# Masonic Rules for Social Media?



## My Freemasonry (May 14, 2012)

The Grand Lodge of Massachusetts has created guidelines for its members concerning postings on social media like Facebook and Twitter. While this is an attempt to interject common sense into the postings of Masons (which we know isn't common at all), I'm not certain I am crazy about codifying such rules. In any case, here they are for your perusal.
Social Media Code of Conduct for Massachusetts Freemasons



A Mason should conduct his Social Media activities in a way that reflects his membership in the Craft.


He should act in a way that presents a positive image of his membership in Freemasonry to the world.


As a Mason, he must be aware that his postings are a permanent record; therefore, his conduct may


influence the world with a positive or a negative opinion about him personally and also about any organizations to which he belongs.


His actions on the various Social Media outlets should reflect the highest standards of morality and integrity he would practice within the Lodge.


To ensure our fraternity represents itself to the high standards we believe in, we must regulate our actions through Brother-to-Brother intervention.

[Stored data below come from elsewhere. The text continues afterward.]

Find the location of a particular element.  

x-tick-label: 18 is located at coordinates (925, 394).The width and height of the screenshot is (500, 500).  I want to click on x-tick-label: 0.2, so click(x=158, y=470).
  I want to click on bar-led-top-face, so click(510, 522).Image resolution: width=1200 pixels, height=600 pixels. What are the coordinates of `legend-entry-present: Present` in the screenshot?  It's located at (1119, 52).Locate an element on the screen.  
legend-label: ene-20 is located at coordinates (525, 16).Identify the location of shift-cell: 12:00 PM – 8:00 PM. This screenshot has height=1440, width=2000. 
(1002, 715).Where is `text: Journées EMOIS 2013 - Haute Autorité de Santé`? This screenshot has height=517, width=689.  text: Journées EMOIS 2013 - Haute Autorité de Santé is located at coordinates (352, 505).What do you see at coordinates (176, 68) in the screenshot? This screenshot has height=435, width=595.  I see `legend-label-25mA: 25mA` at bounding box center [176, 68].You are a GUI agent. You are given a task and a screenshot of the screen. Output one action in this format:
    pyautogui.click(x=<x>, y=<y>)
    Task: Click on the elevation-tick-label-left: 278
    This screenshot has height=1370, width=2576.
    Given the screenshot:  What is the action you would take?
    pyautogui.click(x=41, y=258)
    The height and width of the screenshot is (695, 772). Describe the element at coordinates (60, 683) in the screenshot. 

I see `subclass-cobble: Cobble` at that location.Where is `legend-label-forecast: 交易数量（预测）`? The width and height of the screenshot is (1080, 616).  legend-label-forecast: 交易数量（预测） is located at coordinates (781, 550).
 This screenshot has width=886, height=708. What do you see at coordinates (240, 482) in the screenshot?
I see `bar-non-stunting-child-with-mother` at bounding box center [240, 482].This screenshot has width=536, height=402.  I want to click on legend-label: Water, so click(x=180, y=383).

As a Mason, you should advise a Brother if you feel that what he has posted is improper within the framework of our Grand Constitutions, rules, regulations, and edicts.


Do not identify any Freemason as a member of the Craft unless he has provided his consent, or has already identified himself as such.


Lodge notices, and information contained within Lodge notices beyond the time and place of meeting, should not be discussed.


There should never be discussion related to the application, background or investigation of an applicant.


There should never be discussion regarding the ballot of an applicant.


There should never be discussion related to the business of a Lodge and what is discussed within our tyled doors.


The posting of pictures or videos of Lodge events must comply with the Grand Constitutions, rules, regulations, and edicts.


Information about Lodge or District social activities must comply with the regulations already in place for Lodge Notices (for example, no reference to alcohol or games of chance).


The posting of social activities of a Lodge or District should comply with the regulation standards already in place for the distribution of Lodge Notices and inserts.


No official communication with other Grand Lodges or their subordinate Lodges may take place online. Contact must be conducted through the Office of the Grand Secretary.








More...


----------



## JJones (May 14, 2012)

I actually think this was a good idea, even though it -shouldn't- be necessary.

We have hundreds of Masons as friends on our lodge's Facebook and I see them posting things that really make me wonder quite often.


----------



## Mac (May 14, 2012)

Limiting a man's expression via social media is a ridiculous overstepping of the fraternity's bounds.  If a brother disagrees with another brother's views on politics, abortion, racial topics, you name it:  a codified policy would allow the offended brother to go forward with charges.  

It's a recipe for disaster.  Imagine a brother in his sixties or seventies sees a younger brother posting something about the recent gay marriage legislation in North Carolina.  If that brother has pre-formed and long-standing prejudices that aren't otherwise present in Lodge (due to lack of conversation about controversial topics), then laws regarding facebook use could become weapons.


----------